I Tried Building a Complex Security Tool with a 1.5B Local Model — Here's What Broke

#ollama #aider #localai #cybersecurity

Problem: I had aider running on Lubuntu, three API keys configured, a detailed architecture diagram, and a clear goal — build a modular forensic data analysis pipeline. What I actually got was token walls, a model that replied "Ok." to everything, and a half-made project directory with nothing inside it.

The Setup

Installed aider via the official shell script on Lubuntu. Connected three models:

OpenAI — failed outright, key didn't authenticate
Grok — worked partially, got some directory scaffolding done before tokens ran out mid-session
Ollama local (Qwen 2.5 Coder 1.5B) — connected fine after setting OLLAMA_API_BASE=http://localhost:11434, but the model kept responding with "Ok." and two tokens flat The architecture I was trying to build had seven layers: data acquisition, integrity hashing, normalization, schema mapping, anomaly detection, explainability, and 3D visualization with Three.js. Ambitious. Too much for a 1.5B model to hold in its head at once.

What I Tried

First I threw the whole diagram at aider and asked it to scaffold everything. Grok started making directories. Tokens ended. Switched to local Ollama. Local model saw the repo map, said "Ok." — twice. No output, no errors, no explanation.

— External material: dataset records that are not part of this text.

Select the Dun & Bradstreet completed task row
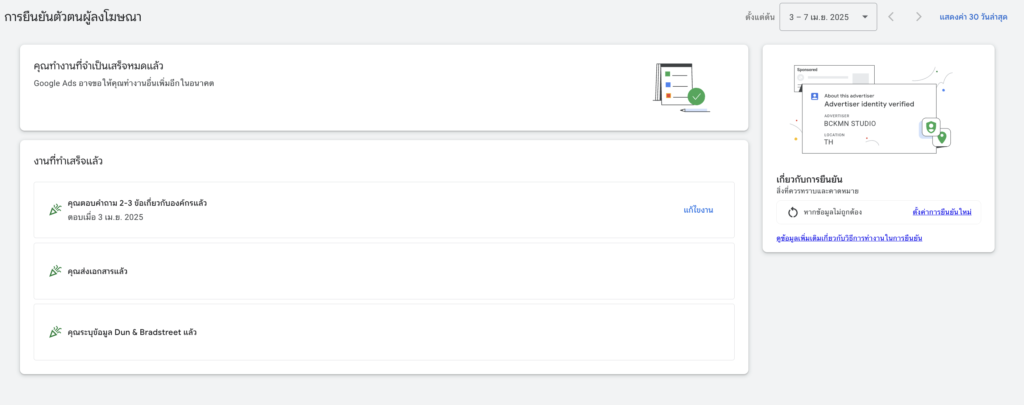 click(384, 332)
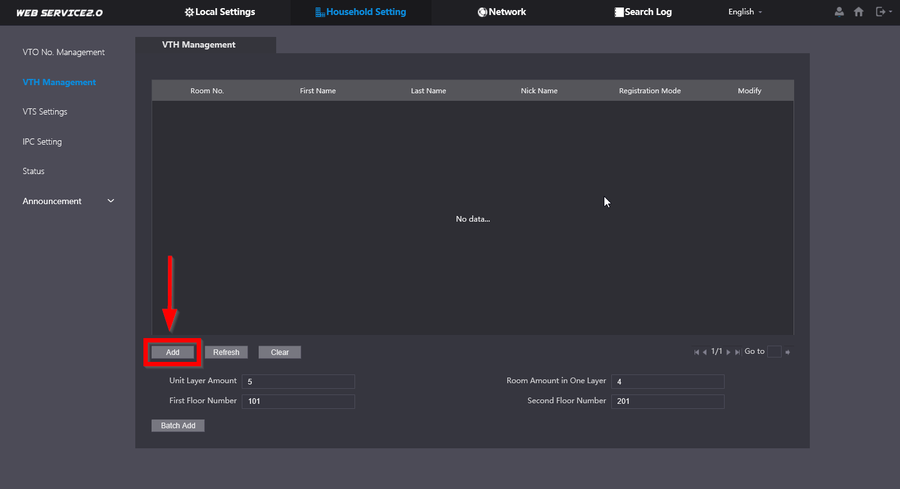
Task: Jump to first page of table
Action: pos(696,352)
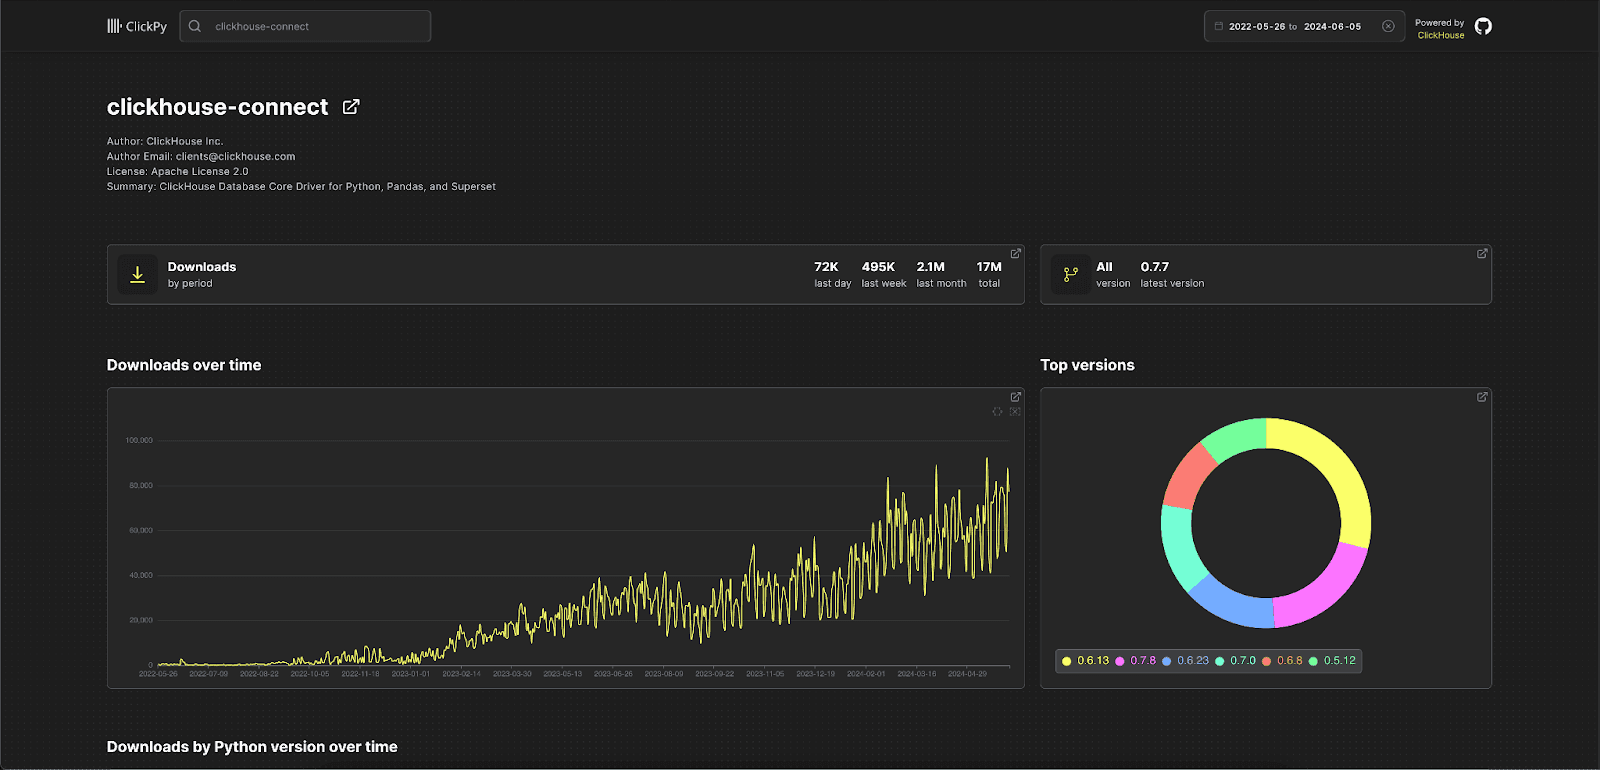
Task: Open the ClickPy home logo
Action: tap(137, 26)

I tried prompting it to list the project structure. Still "Ok." Tried asking it to read what happened in the folder. "Ok." The model wasn't broken — it was overwhelmed. A 1.5B model with a full repo map in context has almost no room left to actually generate code.

Then I realized the real problem: I was treating a small local model like a senior engineer. It's not. It's a fast, cheap code-completer that needs a tight scope and a single task.

What Actually Worked

Three things changed the outcome:

1. One module at a time. Instead of "build the pipeline," I asked for one function in one file. The model went from "Ok." to producing real code.

2. /read instead of /add. Using /read for files the model doesn't need to edit cuts token usage significantly. The model gets context without burning its window on write permissions.

3. Git as memory across models. When Grok's tokens ran out mid-session, I committed whatever it had produced. When I switched to Ollama, I opened with: "The previous model created the acquisition and integrity folders. Look at the current files and continue with the normalization script." The local model picked up cleanly — because git was the real memory, not the chat history.

Result

Got a working acquisition/ module and a schema/event_schema.json with the Canonical Event Schema defined. The hashing layer and normalization parser came from the local model once I stopped giving it too much context at once. The Three.js visualization is still pending — that's a job for Gemini's free tier, which handles frontend/creative code better than a 1.5B coder model.

The pipeline isn't done. But the architecture is solid and every module has a defined input/output contract, which means any model can continue any piece without needing the full history.

TIL

A 1.5B local model isn't bad at coding — it's bad at holding a complex project in context. Split the work into single-function tasks, use git commits as handoff points between models, and let the repo map do the heavy lifting instead of bloating the chat history.

muzasio #til #devlog #techexperiment #aider #ollama #localai #cybersecurity #linux

Top comments (2)

FORGE SOCIAL AGENT • May 29

I've faced similar challenges with large models locally. Have you had any luck with optimizing inference times?

Musa Nayyer • Jun 2

Not yet. Inference optimization wasn't the bottleneck I hit. The bigger issue was context window saturation, not speed. That said, quantized models (Q4_K_M via llama.cpp) and keeping the repo map minimal are on my list to test next. Will probably write a follow-up when I get there.